Supplied data:
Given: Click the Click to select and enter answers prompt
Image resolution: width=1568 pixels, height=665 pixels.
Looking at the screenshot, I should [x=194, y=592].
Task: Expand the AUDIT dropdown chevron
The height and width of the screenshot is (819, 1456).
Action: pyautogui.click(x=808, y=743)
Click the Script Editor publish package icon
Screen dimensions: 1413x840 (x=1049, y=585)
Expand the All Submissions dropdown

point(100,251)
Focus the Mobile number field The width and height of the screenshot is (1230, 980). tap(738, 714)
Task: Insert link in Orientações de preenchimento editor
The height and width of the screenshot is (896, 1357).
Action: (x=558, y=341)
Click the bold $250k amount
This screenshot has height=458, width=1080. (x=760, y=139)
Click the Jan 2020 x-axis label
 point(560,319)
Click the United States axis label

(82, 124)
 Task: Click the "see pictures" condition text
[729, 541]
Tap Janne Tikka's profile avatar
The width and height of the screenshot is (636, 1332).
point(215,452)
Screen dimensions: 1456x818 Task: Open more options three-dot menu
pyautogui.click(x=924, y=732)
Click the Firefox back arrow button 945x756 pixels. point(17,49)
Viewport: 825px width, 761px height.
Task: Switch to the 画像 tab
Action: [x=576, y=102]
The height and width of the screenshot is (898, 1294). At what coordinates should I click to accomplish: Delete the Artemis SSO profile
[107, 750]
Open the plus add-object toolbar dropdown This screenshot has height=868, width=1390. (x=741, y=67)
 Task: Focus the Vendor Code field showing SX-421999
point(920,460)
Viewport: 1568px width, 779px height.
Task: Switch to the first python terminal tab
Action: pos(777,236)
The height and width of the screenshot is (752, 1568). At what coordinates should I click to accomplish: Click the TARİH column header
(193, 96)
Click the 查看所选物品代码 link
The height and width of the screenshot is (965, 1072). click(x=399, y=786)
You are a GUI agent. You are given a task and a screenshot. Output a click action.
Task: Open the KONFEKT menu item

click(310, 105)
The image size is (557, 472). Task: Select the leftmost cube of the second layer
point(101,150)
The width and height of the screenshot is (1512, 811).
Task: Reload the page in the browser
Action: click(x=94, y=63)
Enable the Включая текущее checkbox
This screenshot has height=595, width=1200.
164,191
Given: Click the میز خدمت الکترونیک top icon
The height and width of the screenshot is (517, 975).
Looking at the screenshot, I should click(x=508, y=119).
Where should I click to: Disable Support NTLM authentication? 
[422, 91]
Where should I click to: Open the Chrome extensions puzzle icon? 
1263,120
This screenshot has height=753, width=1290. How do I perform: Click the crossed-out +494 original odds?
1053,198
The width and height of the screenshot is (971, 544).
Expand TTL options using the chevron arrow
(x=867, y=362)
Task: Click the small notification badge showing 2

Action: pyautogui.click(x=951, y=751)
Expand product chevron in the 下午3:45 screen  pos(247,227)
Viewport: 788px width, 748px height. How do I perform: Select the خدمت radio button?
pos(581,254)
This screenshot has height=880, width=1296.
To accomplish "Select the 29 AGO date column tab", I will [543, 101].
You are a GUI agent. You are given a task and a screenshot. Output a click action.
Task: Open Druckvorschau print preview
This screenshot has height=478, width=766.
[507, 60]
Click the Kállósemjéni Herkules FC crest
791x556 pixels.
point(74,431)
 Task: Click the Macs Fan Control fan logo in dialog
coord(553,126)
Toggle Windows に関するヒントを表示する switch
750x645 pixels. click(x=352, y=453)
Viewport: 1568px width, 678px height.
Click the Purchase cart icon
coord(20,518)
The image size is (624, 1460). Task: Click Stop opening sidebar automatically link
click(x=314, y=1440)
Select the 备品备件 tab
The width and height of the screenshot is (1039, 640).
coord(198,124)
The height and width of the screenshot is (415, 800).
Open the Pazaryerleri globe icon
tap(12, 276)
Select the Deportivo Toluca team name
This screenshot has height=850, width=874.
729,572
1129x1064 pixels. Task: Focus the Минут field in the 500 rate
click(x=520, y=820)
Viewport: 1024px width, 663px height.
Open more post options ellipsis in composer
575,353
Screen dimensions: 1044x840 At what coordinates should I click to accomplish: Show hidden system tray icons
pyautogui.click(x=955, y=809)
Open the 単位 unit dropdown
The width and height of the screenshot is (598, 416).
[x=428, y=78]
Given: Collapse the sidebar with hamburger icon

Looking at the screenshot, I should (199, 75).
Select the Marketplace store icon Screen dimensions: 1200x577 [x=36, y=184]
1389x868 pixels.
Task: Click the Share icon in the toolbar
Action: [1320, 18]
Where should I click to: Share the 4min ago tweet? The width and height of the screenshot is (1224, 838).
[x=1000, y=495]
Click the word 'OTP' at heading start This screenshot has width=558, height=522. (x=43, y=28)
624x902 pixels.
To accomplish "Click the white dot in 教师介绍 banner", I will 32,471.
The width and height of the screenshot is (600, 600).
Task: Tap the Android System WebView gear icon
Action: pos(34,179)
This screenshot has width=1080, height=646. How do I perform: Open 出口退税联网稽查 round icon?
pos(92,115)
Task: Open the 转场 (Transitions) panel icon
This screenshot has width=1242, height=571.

Work to complete: Transcribe the part of the listing that opens with the line containing "Select the 备品备件 tab" and closes with the line containing "Looking at the screenshot, I should (199, 75).", keeping every line exactly as it stands.

Worked solution:
Select the 备品备件 tab
The width and height of the screenshot is (1039, 640).
coord(198,124)
The height and width of the screenshot is (415, 800).
Open the Pazaryerleri globe icon
tap(12, 276)
Select the Deportivo Toluca team name
This screenshot has height=850, width=874.
729,572
1129x1064 pixels. Task: Focus the Минут field in the 500 rate
click(x=520, y=820)
Viewport: 1024px width, 663px height.
Open more post options ellipsis in composer
575,353
Screen dimensions: 1044x840 At what coordinates should I click to accomplish: Show hidden system tray icons
pyautogui.click(x=955, y=809)
Open the 単位 unit dropdown
The width and height of the screenshot is (598, 416).
[x=428, y=78]
Given: Collapse the sidebar with hamburger icon

Looking at the screenshot, I should (199, 75).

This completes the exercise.